* _Exercise instructions_:
Copy out every line of the entries below word for word, leaving out the pictures.

Entries
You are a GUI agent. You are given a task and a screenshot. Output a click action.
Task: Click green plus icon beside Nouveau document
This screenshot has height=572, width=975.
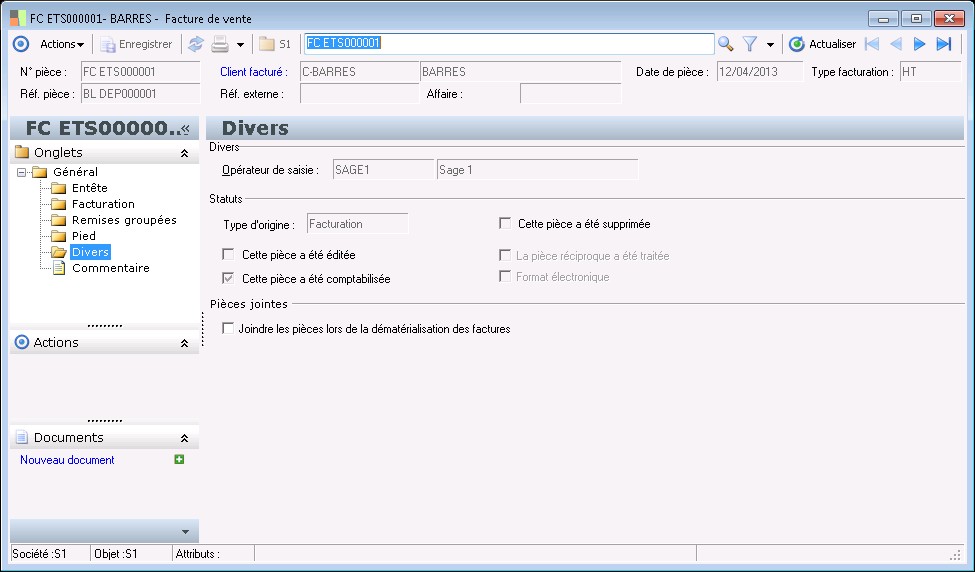point(179,460)
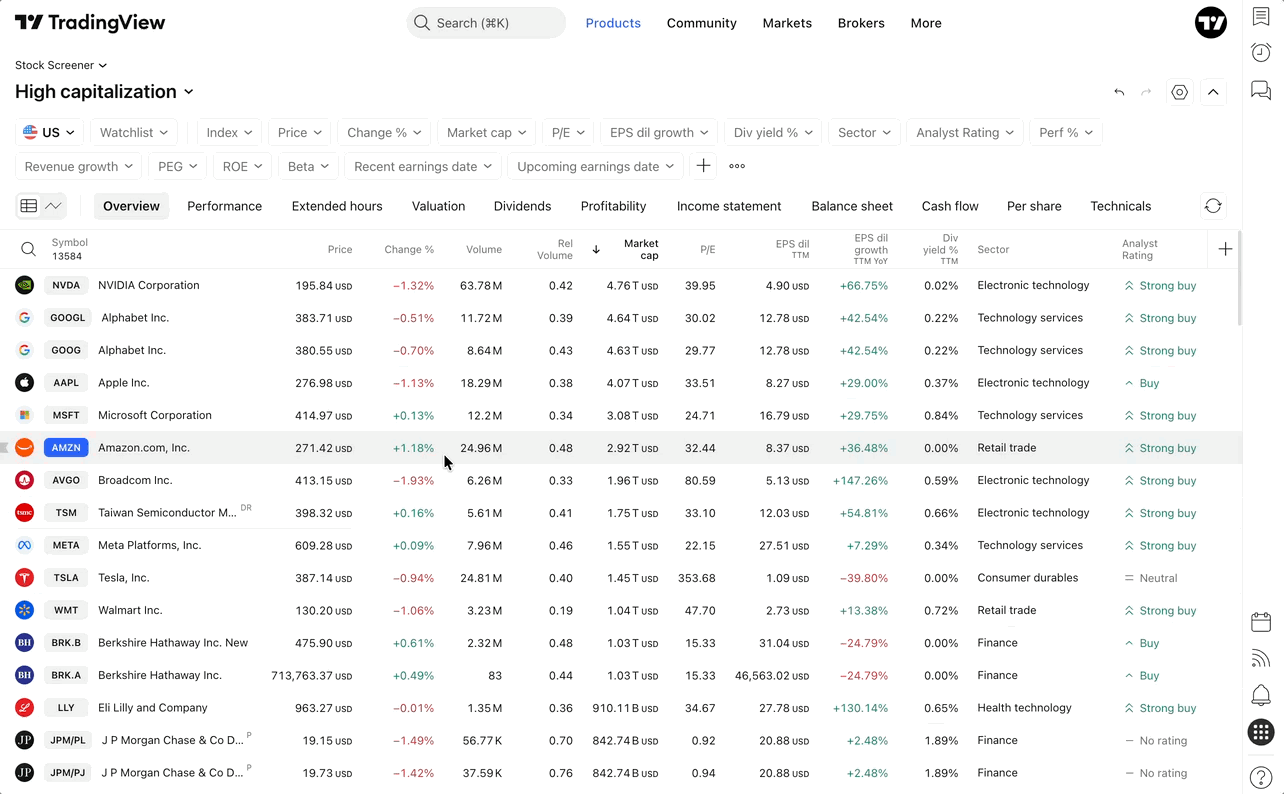Toggle table view layout button
Screen dimensions: 1284x794
[29, 206]
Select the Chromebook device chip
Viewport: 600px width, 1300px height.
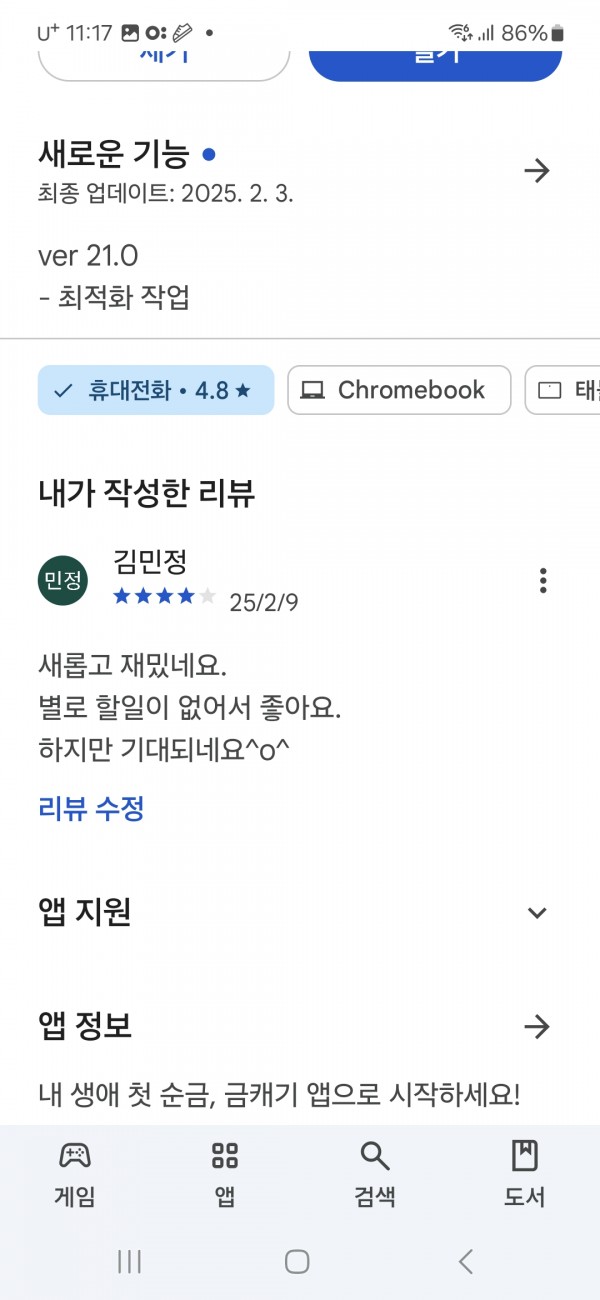399,390
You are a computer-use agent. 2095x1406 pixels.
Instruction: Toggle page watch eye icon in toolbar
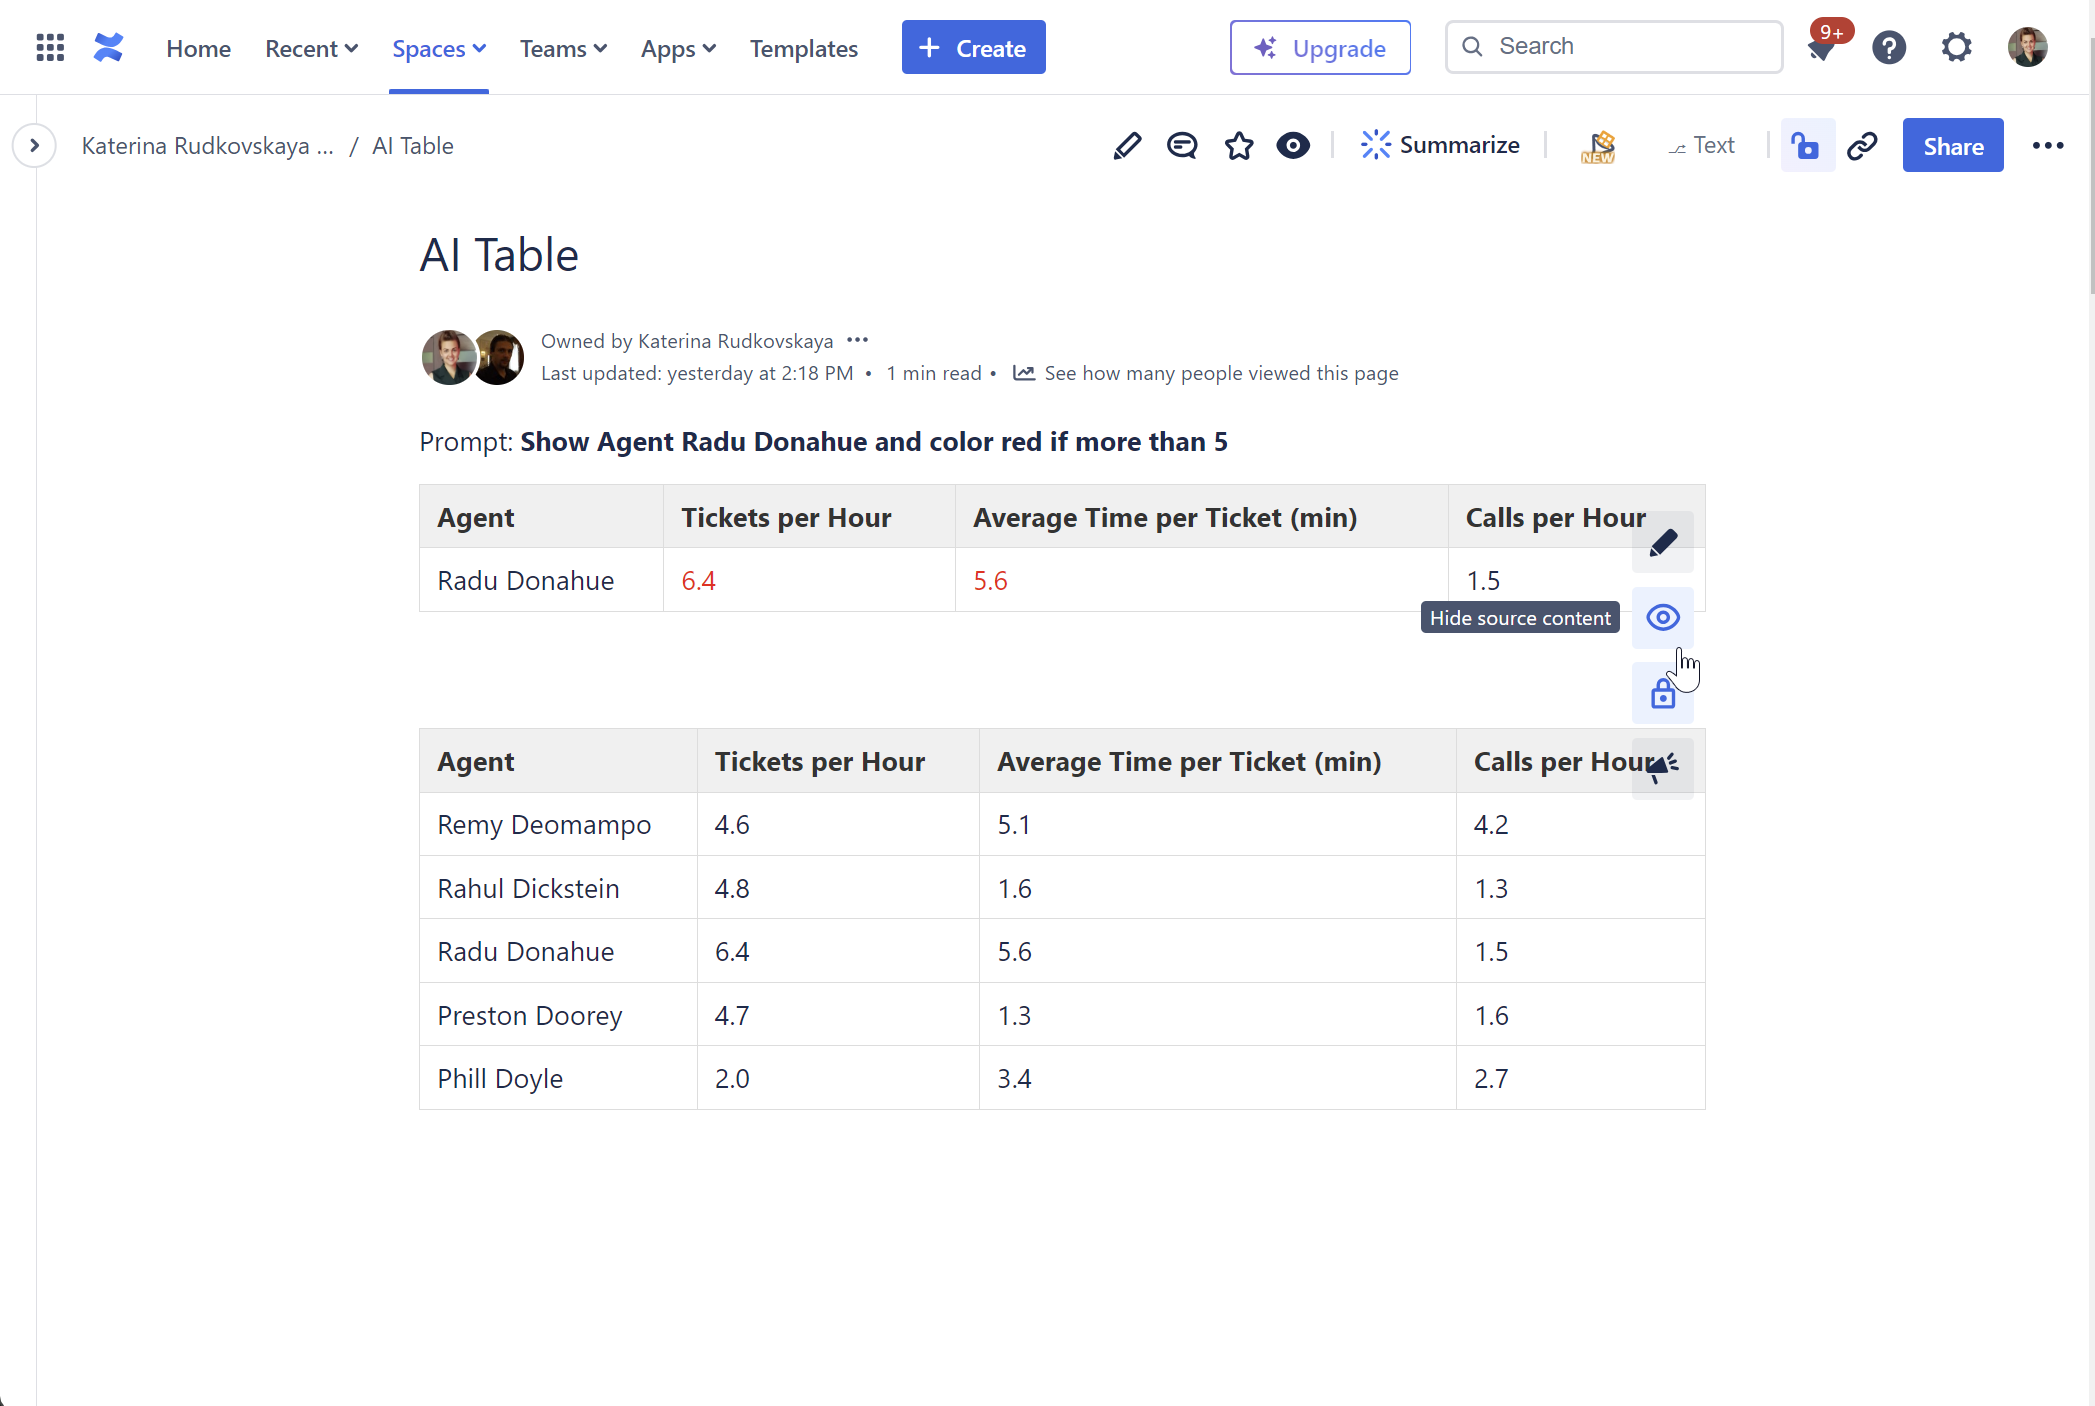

* _Expected answer_:
You are a GUI agent. You are given a task and a screenshot. Output a click action.
Task: Click green plus icon beside Nouveau document
This screenshot has height=572, width=975.
point(179,460)
Toggle table view layout button
Screen dimensions: 1284x794
[29, 206]
Select the Chromebook device chip
Viewport: 600px width, 1300px height.
399,390
You are a computer-use agent. 2095x1406 pixels.
Instruction: Toggle page watch eye icon in toolbar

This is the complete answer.